Goal A:
Pull out every line of the records that contains the string "Where".

━━ Source excerpt

I Tested MACD 200 TIMES (Brutal Test) | Win Rate?
I tested the MACD trading strategy 200 times.
Why did I do this?
Well, I have tested the MACD strategy multiple times before, and it got around a 60% win rate.
But I did that test in a mostly trending market.
I used the 200-period moving average to identify the trend direction and continuously took 100 trades without filtering anything else.
In other words, I also took some trades that were in a range or a slow or choppy market, like when the trend was reversing or slowing down.
Since MACD is a trend-trading strategy, I wondered what would happen if I also filtered these slow, choppy, ranging markets by using price action strategies.
Basically, I wanted to see how high the win rate could go if I took trades only in an extremely good market.
Not only that.
I’m also going to test 100 times again in choppy, ranging, and slow markets as well to see how the win rate behaves in an extremely bad market.
So, I took 100 trades in the extremely good market and 100 trades in the extremely bad market.

━━━━
━━ Task inputs

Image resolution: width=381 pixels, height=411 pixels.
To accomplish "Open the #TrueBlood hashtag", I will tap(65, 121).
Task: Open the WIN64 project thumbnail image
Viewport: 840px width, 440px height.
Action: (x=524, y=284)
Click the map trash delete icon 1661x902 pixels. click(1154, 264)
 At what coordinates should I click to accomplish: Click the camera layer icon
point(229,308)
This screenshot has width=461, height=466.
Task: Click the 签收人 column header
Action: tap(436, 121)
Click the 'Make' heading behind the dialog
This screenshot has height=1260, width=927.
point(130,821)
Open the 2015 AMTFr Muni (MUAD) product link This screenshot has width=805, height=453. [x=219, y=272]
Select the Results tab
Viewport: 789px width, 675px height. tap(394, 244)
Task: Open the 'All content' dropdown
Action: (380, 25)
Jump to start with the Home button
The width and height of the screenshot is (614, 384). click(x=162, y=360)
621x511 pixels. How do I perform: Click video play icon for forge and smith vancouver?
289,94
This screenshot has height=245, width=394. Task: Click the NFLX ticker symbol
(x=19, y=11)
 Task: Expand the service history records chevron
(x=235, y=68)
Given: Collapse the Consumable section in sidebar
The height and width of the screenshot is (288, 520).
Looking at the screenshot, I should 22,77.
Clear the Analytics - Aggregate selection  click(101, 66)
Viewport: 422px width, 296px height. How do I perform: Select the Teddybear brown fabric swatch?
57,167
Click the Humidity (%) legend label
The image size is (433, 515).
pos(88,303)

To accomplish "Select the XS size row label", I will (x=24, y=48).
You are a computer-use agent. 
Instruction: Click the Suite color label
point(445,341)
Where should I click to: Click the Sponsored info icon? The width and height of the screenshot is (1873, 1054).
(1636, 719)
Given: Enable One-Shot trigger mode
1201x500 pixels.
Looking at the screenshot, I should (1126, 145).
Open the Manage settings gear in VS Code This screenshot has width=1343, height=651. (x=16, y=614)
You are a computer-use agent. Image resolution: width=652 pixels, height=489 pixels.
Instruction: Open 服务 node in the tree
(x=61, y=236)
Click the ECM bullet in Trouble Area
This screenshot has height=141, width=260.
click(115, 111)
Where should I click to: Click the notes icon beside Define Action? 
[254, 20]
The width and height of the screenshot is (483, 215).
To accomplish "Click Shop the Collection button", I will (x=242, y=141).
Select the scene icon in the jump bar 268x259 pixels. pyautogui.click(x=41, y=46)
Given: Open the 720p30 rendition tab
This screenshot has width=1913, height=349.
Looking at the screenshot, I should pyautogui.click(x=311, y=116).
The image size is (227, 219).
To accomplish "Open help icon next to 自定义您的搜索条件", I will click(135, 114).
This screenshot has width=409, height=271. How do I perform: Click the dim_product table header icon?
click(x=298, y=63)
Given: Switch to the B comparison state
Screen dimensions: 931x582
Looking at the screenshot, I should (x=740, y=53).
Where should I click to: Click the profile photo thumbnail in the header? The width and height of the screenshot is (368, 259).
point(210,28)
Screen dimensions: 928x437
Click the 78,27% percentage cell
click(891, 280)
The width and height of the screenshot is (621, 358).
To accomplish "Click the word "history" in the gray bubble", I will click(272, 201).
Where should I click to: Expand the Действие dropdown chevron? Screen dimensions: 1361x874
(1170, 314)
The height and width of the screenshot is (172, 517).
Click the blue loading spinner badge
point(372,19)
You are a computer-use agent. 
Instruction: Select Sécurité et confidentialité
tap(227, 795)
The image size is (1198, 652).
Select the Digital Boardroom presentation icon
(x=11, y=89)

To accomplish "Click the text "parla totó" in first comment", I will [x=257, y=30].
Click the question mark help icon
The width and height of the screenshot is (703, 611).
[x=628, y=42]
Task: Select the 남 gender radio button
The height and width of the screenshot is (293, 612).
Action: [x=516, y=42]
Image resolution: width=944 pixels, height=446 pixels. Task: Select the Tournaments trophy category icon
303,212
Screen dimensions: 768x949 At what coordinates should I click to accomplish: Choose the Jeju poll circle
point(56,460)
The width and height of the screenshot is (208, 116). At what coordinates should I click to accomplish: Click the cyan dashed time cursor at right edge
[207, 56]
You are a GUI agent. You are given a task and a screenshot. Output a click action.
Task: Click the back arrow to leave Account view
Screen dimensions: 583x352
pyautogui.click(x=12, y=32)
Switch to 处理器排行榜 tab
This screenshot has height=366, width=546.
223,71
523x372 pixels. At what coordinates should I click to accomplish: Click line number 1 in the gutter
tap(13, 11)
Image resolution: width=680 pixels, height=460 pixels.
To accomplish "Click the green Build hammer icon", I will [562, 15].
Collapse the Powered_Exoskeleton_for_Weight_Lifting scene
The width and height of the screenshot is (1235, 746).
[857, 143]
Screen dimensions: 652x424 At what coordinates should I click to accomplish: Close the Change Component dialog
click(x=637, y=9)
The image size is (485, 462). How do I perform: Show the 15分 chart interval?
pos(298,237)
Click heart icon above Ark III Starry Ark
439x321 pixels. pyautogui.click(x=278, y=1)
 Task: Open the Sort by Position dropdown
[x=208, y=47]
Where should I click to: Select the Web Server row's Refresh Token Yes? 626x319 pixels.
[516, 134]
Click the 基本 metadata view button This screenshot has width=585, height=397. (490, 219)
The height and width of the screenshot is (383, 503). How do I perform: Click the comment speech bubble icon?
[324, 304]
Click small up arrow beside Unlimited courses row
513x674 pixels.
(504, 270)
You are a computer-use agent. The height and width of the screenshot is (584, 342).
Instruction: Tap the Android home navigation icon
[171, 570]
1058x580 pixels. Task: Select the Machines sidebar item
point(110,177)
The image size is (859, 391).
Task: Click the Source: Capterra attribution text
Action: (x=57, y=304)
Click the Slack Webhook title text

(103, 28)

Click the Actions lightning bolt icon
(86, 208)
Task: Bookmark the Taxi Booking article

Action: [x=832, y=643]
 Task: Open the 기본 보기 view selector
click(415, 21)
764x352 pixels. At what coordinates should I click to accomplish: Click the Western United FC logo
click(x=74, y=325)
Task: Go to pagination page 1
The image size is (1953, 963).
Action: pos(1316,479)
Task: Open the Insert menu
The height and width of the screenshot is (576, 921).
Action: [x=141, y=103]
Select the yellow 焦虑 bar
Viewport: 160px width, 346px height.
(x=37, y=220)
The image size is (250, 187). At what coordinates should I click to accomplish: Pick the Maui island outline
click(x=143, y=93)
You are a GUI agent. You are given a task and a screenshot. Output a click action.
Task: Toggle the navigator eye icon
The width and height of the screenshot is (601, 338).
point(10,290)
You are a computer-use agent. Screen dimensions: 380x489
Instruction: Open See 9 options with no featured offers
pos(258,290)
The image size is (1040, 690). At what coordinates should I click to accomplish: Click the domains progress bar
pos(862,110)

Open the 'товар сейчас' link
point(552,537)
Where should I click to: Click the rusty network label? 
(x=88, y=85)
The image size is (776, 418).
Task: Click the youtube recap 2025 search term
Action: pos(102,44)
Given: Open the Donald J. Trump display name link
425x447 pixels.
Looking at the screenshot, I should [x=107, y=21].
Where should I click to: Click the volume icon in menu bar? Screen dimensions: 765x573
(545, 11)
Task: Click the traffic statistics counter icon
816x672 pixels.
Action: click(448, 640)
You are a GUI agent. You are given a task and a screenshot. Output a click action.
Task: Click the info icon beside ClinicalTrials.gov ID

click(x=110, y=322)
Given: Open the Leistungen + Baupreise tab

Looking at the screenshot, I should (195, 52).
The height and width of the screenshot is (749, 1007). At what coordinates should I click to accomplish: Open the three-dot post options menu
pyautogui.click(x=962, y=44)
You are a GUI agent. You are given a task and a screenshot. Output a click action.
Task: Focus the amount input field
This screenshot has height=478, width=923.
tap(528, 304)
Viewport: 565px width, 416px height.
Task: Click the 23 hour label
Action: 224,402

━━━━

Goal B:
In the MACD article, what did the author use to identify the trend direction?

Complete output A:
Where should I click to: Click the Sponsored info icon? The width and height of the screenshot is (1873, 1054).
Where should I click to: Click the notes icon beside Define Action? 
Where should I click to: Click the profile photo thumbnail in the header? The width and height of the screenshot is (368, 259).
Where should I click to: Expand the Действие dropdown chevron? Screen dimensions: 1361x874
Where should I click to: Select the Web Server row's Refresh Token Yes? 626x319 pixels.
Where should I click to: Click the rusty network label? 
Where should I click to: Click the volume icon in menu bar? Screen dimensions: 765x573

Complete output B:
The 200-period moving average.